> _Activity_
Among the lines below, the one containing "Screen dimensions: 1103x620" opens the range and the one containing "Open the glob pattern link" closes it. Print that range exactly, without the pictures.
[Provided information — start]
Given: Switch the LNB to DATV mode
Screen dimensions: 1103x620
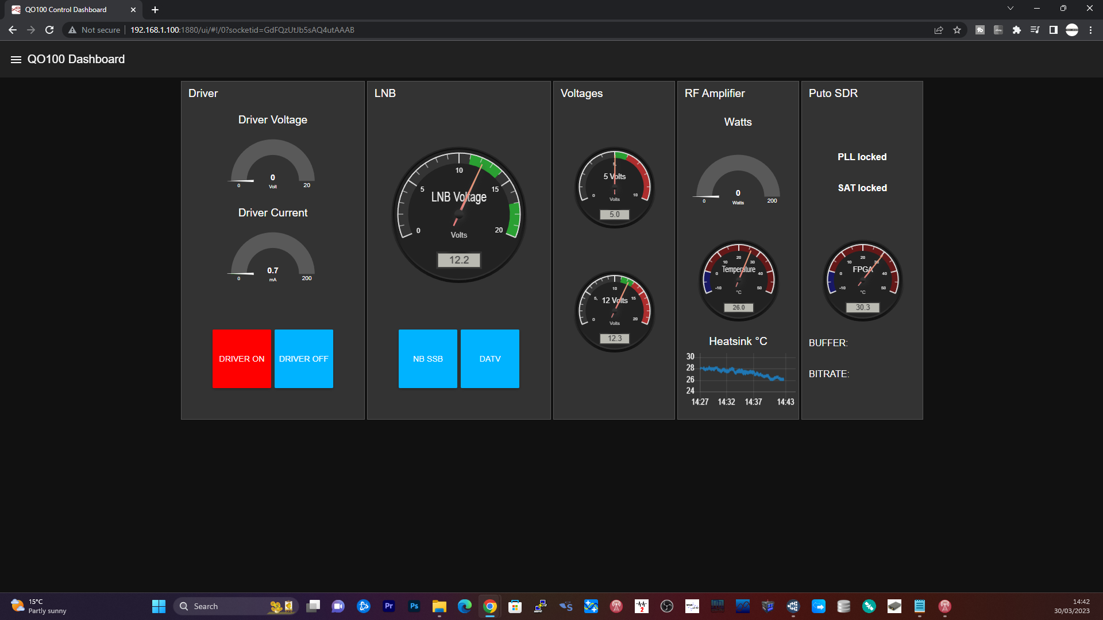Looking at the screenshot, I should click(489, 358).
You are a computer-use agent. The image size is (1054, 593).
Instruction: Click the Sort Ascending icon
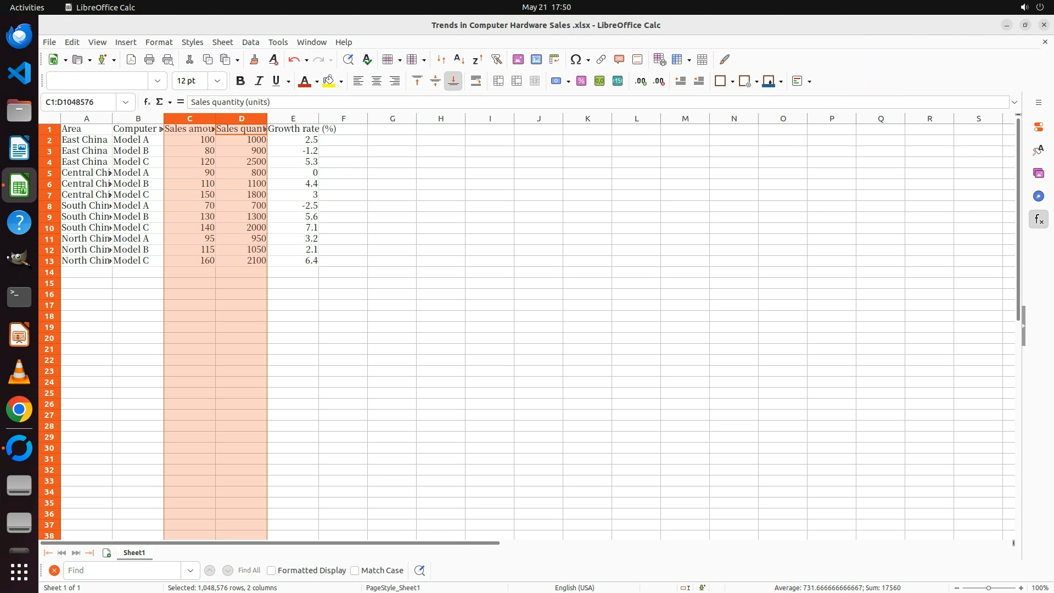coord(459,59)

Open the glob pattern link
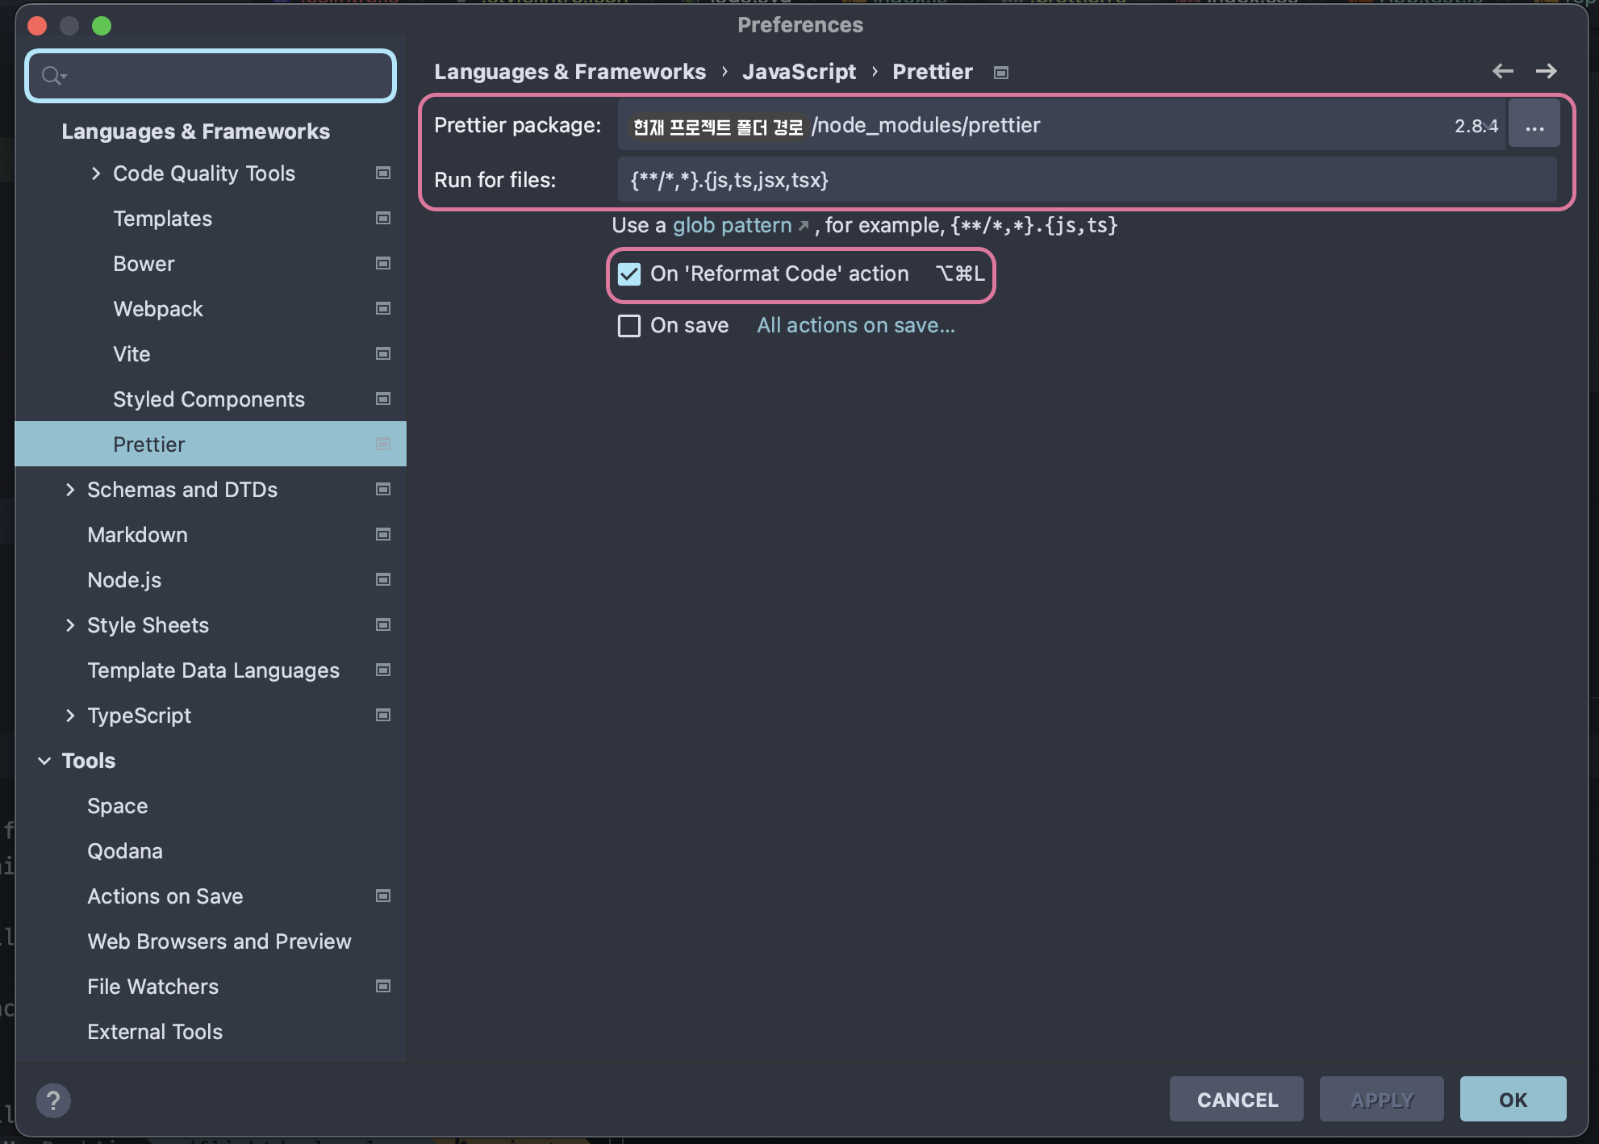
[Provided information — finish]
[Provided information — start]
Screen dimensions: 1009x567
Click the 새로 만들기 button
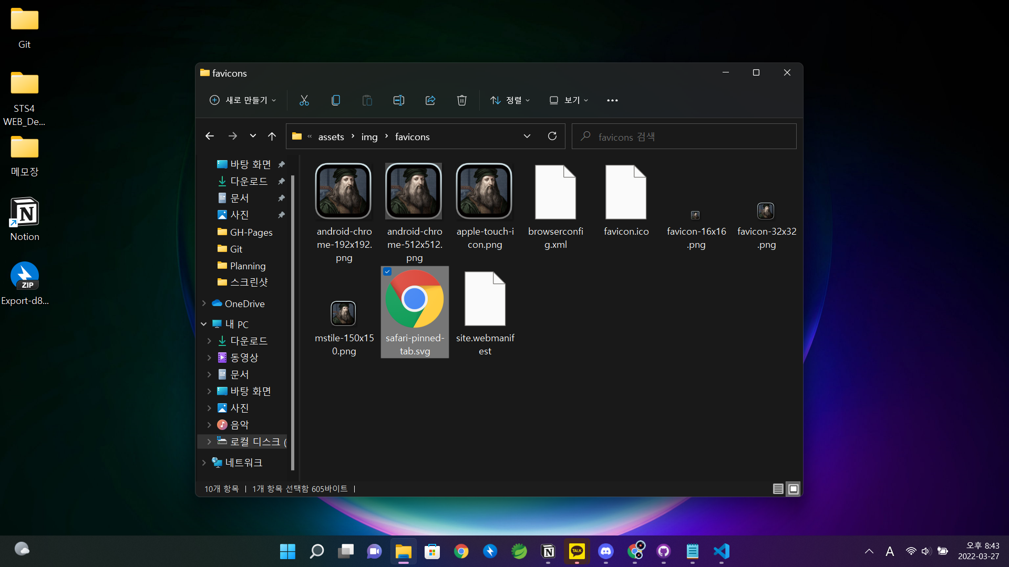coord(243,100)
[Provided information — finish]
> _Task result_
Screen dimensions: 1103x620
Looking at the screenshot, I should click(489, 358).
You are a computer-use agent. The image size is (1054, 593).
Instruction: Click the Sort Ascending icon
coord(459,59)

Open the glob pattern link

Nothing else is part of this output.